FILE : Britain's Prime Minister David Cameron (2nd R) smiles as he arrives at patrol base 2 between Lashkar Gah and Gereshk in Afghanistan December 6, 2010. Cameron, visiting Afghanistan on an unannounced trip, said troops could start withdrawing from the country as early as next year. Photograph taken December 6, 2010. REUTERS/ Leon Neal/Pool

December 14, 2010 (KATAKAMI / FCO.GOV.UK) — The Foreign Secretary, on behalf of the Foreign and Commonwealth Office, the Ministry of Defence and the Department for International Development, has published a progress report on developments in Afghanistan.

The Secretary of State for Foreign and Commonwealth Affairs (Mr William Hague):

I wish to inform the House that, today, the Foreign and Commonwealth Office, together with the Ministry of Defence and the Department for International Development, is publishing the first progress report on developments in Afghanistan, which I announced we would publish every month in my statement to the House on 27 October.

The report focuses on key developments during the month of November.

At the NATO Lisbon Summit, the International Security Assistance Force (ISAF)’s 48 contributing nations reaffirmed their enduring commitment to Afghanistan’s security and stability.  NATO and Afghanistan also agreed the framework of a long-term partnership that looks beyond the end of ISAF’s current mission.  The Summit set out the timetable for transition of lead responsibility for security from international to Afghan forces by the end of 2014.

Transition to Afghan lead security responsibility will be dependent on the conditions in each district and province.  It will see ISAF’s role evolve away from combat towards increased training, mentoring and support.  In Lisbon, ISAF partners joined the UK in pledging additional trainers to help Afghan security forces build capacity and prepare to assume lead responsibility for security, as set out at the Summit.

Pressure on the insurgency is increasing due to ISAF’s operations. The significant uplift in troop numbers has corresponded to an increase in military operations, particularly in those areas where insurgent activity is still strong, although this has not caused a significant increase in civilian casualties.
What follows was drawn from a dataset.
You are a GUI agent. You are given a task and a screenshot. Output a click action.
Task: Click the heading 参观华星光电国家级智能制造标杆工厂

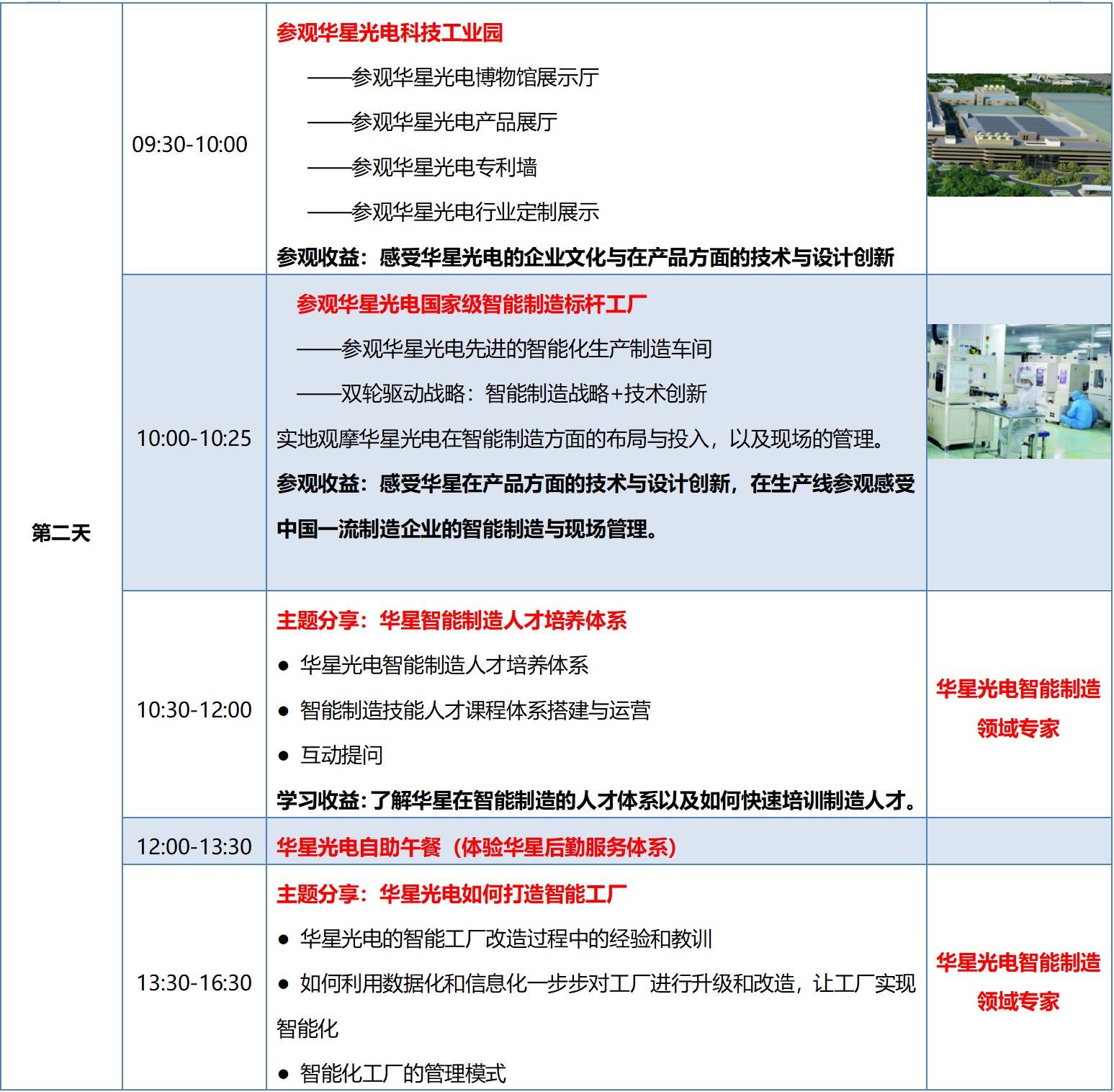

Progress continues to be made in developing the Afghan National Army and the Afghan National Police, both of which are on track to meet the targets for trained soldiers and police officers, agreed at the London Conference in January this year, by November 2011. Investment continues in the training of both the army and the police, particularly their leadership.

The results of September’s Parliamentary elections were declared. Whilst by no means free of irregularities or fraud, they were broadly credible, given the circumstances. Approximately 60 percent of Parliamentarians are new to the National Assembly. Female candidates have done well. Both of the two seats in Nimroz Province were won by women – the first time any Afghan woman has won a seat not reserved for a female candidate.

The Afghan Government reported progress on the commitments made at the Kabul Conference in July on security, anti-corruption, human rights and public financial management.

An important example of the region’s commitment to supporting Afghanistan was the fourth Regional Economic Cooperation Conference on Afghanistan (RECCA), held in Istanbul, Turkey on 2-3 November.  The UK was central to establishing the RECCA process in 2005, and this year funded the establishment of a Centre for Regional Cooperation at the Ministry of Foreign Affairs in Kabul.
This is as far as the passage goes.